*Reading text*.
[start]
Darryl Robinson, owner of Robinson Air
Originally published: 04.01.19 by HVACR Business Staff
We sat down with Darryl Robinson, owner of Robinson Air in Lawton, Okla. Robinson, whose roots go back to when he attended vocational school in high school, discussed learning all aspects of the trade, starting his own company and putting his people and the customer first.
1. How did you get your start in this business?
My junior and senior year in high school, I went to vocational school. After I graduated, I attended Oklahoma State University Institute of Technology in Okmulgee, Okla. and tarted doing service work at a sheet metal company as the only service technician for its heating and air conditioning side of the business.
2. What did you learn from that company?
At the time, they were predominantly a sheet metal company, and had just started to do heating and air conditioning. I was the only service technician. When it was slow, I worked in the shop and learned the sheet metal trade, eventually joining the sheet metal workers union.
3. Where did you go from there?
In 2003, I needed a change and I moved to Florida for about six years. At first, I worked for a large sheet metal contractor there before moving over to a general contractor where I did estimating. Then, I got a job with a large mechanical contractor as vice president. I ran the office, did estimating and project management there.
4. What experience did you gain from that?
[end]
*Supplied information*.
[start]
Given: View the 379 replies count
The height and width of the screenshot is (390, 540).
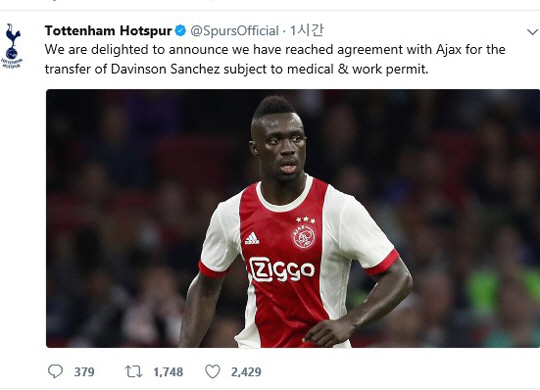Looking at the screenshot, I should tap(84, 372).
[end]
Repeat part of the interview with Darryl Robinson word for word, starting at the words "In 2003, I needed" and stopping after the words "gain from that?". The material has no connection to the interview with Darryl Robinson.

In 2003, I needed a change and I moved to Florida for about six years. At first, I worked for a large sheet metal contractor there before moving over to a general contractor where I did estimating. Then, I got a job with a large mechanical contractor as vice president. I ran the office, did estimating and project management there.
4. What experience did you gain from that?